A valve unit according to Claim 1 or 2, in which the diaphragm actuator is of the type with a single diaphragm (35b), the diaphragm being subject, on its opposite sides, to the pressures which define the pressure differential and which are detected in adjacent portions of the pipe (36b) through which the fluid flows.
A valve unit according to one or more of the preceding Claims, comprising a sealing element (33b) fitted on the lever (31) and having opposite ends connected in a hydraulically leaktight manner to a stationary portion of the valve unit and to the lever (31).
A valve unit according to Claim 4, in which the hydraulic seals are static seals.
A valve unit according to Claim 1 or 2, in which the diaphragm actuator (35a) comprises a pair of facing diaphragms (34,35) which are subject, respectively, to one and to the other of the pressures which define the pressure differential and which are detected in adjacent portions of the pipe (36) through which the fluid flows, the diaphragms (34,35) being connected to one another by means of a rod (33) connected to the lever (31), the lever being pivoted about its fulcrum (32) as a result of the movement of the rod which is acted on, by means of the pair of diaphragms, by the pressure differential supplied to the actuator (35a), the lever (31) being housed at least partially within a chamber which is disposed between the diaphragms (34,35) and which is closed in a leaktight manner without contact between the lever and the fluid.
A valve unit according to one or more of the preceding claims, further comprising an on-off valve (26) for shutting off the supply of gas to the pilot chamber (9), the on-off valve (26) comprising a closure member (27) movable selectively so as to close a first or, alternatively, a second valve seat (28,30), the closure member (27) being moved between the valve seats by a control element of a snap-action switch (44) acting on the control rod (43) of the closure member (27) of the on-off valve (26), the snap-action control element being activated by the resilient load of a resilient element (41) fixed to the lever (31).

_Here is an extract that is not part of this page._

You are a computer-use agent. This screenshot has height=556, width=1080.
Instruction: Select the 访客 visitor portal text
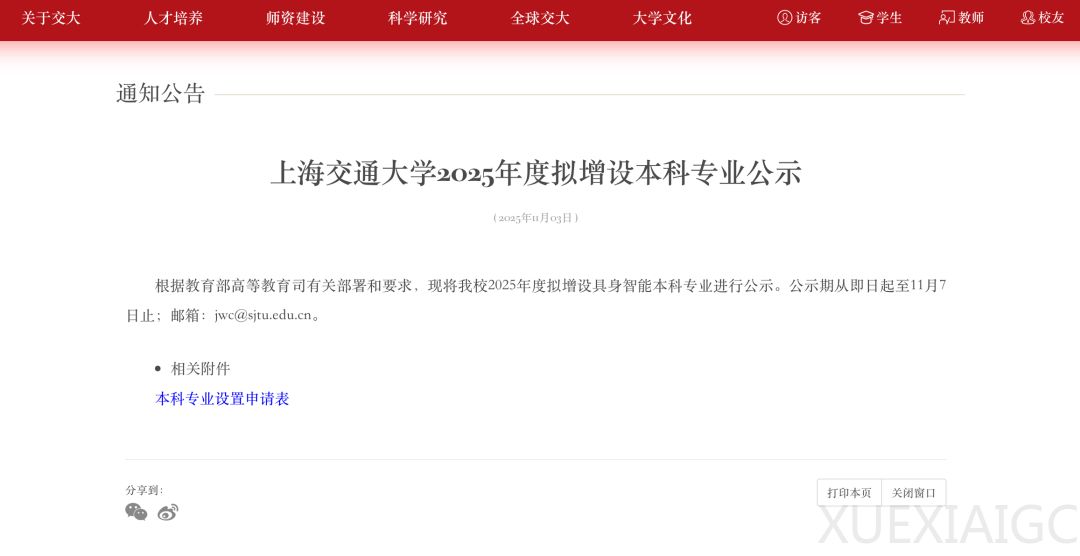coord(809,18)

A valve unit according to Claim 7, comprising a second servo-valve (51) with a diaphragm (52), the on-off valve (26)constituting a switching valve for switching operation alternatively from the second servo-valve (51) to the modulation valve (10) and consequently modulating the gas-delivery pressure (Pu).
A valve unit according to one or more of the preceding claims, in which the means for bringing about the pressure differential in the pipe through which the fluid flows comprise a constriction (36) between adjacent portions of the pipe, the pressures defining the differential being detected in the adjacent portions and transferred to the actuator means (35a) in order to generate the signal correlated with the pressure differential, throttle means (48) being provided between the adjacent portions for selectively varying the cross-section for the flow of the fluid and consequently bringing about different pressure-differential values for a given flow-rate.
A valve unit according to Claim 8, comprising a three-way diverter valve (V) interposed between a first circuit and a second circuit for the fluid, for selectively diverting the flow of the fluid from the first circuit to the second, the first circuit being provided with room-heating elements (R), the second circuit being provided with a heat-exchanger (S) for heating washing water, lighting and flame-monitoring members being associated with a device for heating the fluid, the snap-action switch (44) constituting a control element for the lighting and flame-monitoring members and/or for the three-way valve (V) for selectively controlling the change from room-heating operation to washing-water-heating operation.